When it comes to the B2B space, marketers worry that the additional regulations governing capture and communication with leads may impact their lead generation efforts. However, the changes will be minimal for organizations that establish thoughtful data management processes and leverage an inbound, audience-centric approach to lead generation and nurturing.
Aside from ensuring that all internal systems used to capture, store and handle customer/lead data are compliant, marketers also have to worry about the third-party data processors they use since GDPR rules also apply to all external parties acting on their behalf.
Non-compliant organizations running lead campaigns in the EU will have to pay hefty fines – up to 4% of global revenues or €20 million – whichever is higher. To avoid such stiff penalties, many B2B marketers may need to rethink their lead generation strategies in today’s GDPR world.
Here are some of the key considerations for ensuring GDPR compliance.
With GDPR in place, data permission is now a major priority: explicit permission must be obtained for all marketing activities. B2B marketers would need to gain consent from prospective customers when it comes to acquiring their data and growing their marketing database. Not every lead that requests a piece of promotional content (like a free e-book or access to a webinar) wants to be signed up to receive a whole gamut of other communications. Marketers must ensure that leads opt-in for every type of marketing communication they want to send.
Since GDPR requires a legally justifiable reason for collecting personal data, marketers should ensure that they don’t collect any more data than is necessary. Although this would have little or no impact on most B2B brands, marketers should consider whether they really need any personal data other than a name and email from leads interested in receiving content.
Marketers should create demand generation programs that progressively capture more data about leads as their interest grows. This is a plus for lead generation efforts. Since marketers will be forced to offer real value to leads in exchange for their personal data, they will be able to deeply segment prospects and customers based on their level of interest and engagement.
With GDPR in force, it’s no longer advisable for marketers to keep lead data in perpetuity. Regular data cleanup should be done to remove leads that haven’t engaged for some time. Marketers should also respond promptly to requests from leads or customers asking that their data be removed from a database or provide prompts that allow leads to remove themselves. There’s actually an upside to this. Allowing leads to revise or cleanse their data makes it easier for marketers to maintain up-to-date lists.
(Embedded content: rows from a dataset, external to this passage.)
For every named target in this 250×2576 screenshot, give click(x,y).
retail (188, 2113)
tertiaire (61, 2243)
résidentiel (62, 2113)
This saves time and helps marketers focus their attention and strategies on the leads with the best chances of conversion.
GDPR requires organizations to obtain clear affirmative action from leads– an unambiguous agreement by prospects to have their personal data processed. Organizations must also keep up-to-date documentation that lists all personal data it collects and processes, records of consent received from prospects, documented processes that were followed for the protection of personal data, the purpose for processing said data, and the location of all personal data.
These rules apply to marketers’ lead sources (obtained from landing page forms) as well as those gotten from the paid campaigns of third-party lead vendors. As such, B2B marketers must put in place measures to ensure that lead vendors, publishers and media partners collecting lead data on their behalf via third-party sites are also GDPR-compliant.
Before running any campaigns in the EU, organizations can have their legal teams draw up an agreement to be signed by all third-party vendors, stating that they are GDPR-compliant. Although this may not free marketers from all legal repercussions and obligations, such a contract can go a long way in proving compliance.
Organizations should also require third-party lead vendors to show them the forms and landing pages they want to use to present offers and capture prospect data. This should be done before executing campaigns in the EU. Screenshots should be taken and time stamped.
With GDPR in effect, B2B marketers may think it’s easier to just stop running third-party lead gen campaigns to avoid all the hassle. However, doing so will negatively impact sales pipelines. Unfortunately, there’s no hack for GDPR; marketers must get more organized and mindful of how they acquire, process, store and use their prospects’ personal data.
Although GDPR may bring about significant changes to lead generation strategies, it’s an ideal time for marketers to rethink their demand generation activities by looking for more effective ways to create trust with their target audience and deliver even more personalized experiences.
Marketers should see GDPR as a development that challenges them to up the ante and leverage better, more precise and efficient demand generation practices.